From: Jason Gunthorpe jgg@nvidia.com Sent: Wednesday, April 12, 2023 7:18 PM
On Wed, Apr 12, 2023 at 08:27:36AM +0000, Tian, Kevin wrote:
From: Jason Gunthorpe jgg@nvidia.com Sent: Tuesday, April 11, 2023 10:31 PM
On Thu, Mar 23, 2023 at 07:21:42AM +0000, Tian, Kevin wrote:
If no oversight then we can directly put the lock in iommufd_hw_pagetable_attach/detach() which can also simplify a bit
on
its callers in device.c.
So, I did this, and syzkaller explains why this can't be done:
https://lore.kernel.org/r/0000000000006e66d605f83e09bc@google.com
We can't allow the hwpt to be discovered by a parallel iommufd_hw_pagetable_attach() until it is done being setup, otherwise if we fail to set it up we can't destroy the hwpt.
if (immediate_attach) { rc = iommufd_hw_pagetable_attach(hwpt, idev); if (rc) goto out_abort; }
rc = iopt_table_add_domain(&hwpt->ioas->iopt, hwpt->domain); if (rc) goto out_detach; list_add_tail(&hwpt->hwpt_item, &hwpt->ioas->hwpt_list); return hwpt;
out_detach: if (immediate_attach) iommufd_hw_pagetable_detach(idev); out_abort: iommufd_object_abort_and_destroy(ictx, &hwpt->obj);
As some other idev could be pointing at it too now.
How could this happen before this object is finalized? iirc you pointed to me this fact in previous discussion.
It only is unavailable through the xarray, but we've added it to at least one internal list on the group already, it is kind of sketchy to work like this, it should all be atomic..

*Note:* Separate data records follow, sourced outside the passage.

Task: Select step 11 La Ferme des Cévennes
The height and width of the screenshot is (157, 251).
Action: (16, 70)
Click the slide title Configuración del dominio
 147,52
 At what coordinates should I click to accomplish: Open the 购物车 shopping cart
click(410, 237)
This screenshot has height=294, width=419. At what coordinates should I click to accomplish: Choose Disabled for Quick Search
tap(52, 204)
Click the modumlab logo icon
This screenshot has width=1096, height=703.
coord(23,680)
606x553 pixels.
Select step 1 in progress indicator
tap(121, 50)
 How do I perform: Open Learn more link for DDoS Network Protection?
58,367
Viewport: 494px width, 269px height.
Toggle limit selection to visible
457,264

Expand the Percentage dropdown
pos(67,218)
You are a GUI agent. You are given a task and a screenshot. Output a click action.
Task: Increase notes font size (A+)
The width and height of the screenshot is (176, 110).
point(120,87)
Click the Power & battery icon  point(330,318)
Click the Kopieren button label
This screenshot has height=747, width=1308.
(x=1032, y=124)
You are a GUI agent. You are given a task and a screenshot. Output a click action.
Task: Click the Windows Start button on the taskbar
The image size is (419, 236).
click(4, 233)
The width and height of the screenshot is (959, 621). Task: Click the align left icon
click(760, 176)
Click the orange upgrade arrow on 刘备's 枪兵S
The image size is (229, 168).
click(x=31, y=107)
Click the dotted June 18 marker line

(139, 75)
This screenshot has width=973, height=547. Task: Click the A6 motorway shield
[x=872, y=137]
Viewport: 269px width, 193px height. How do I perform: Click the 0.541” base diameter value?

which internal list? group has a list for attached devices but regarding to hwpt it's stored in a single field igroup->hwpt.
with that being set in iommufd_hw_pagetable_attach() another device cannot race attaching to a different ioas/hwpt (mismatching igroup->hwpt) or the same hwpt being created (not finalized and holding ioas->mutex).
So although it's added to group none will reference its state before it's finalized.
btw removing this lock in this file also makes it easier to support siov device which doesn't have group. We can have internal group attach and pasid attach wrappers within device.c and leave igroup->lock held in the group attach path.
Otherwise we'll have to create a locking wrapper used in this file to touch igroup->lock in particular for iommufd_device which has a igroup object.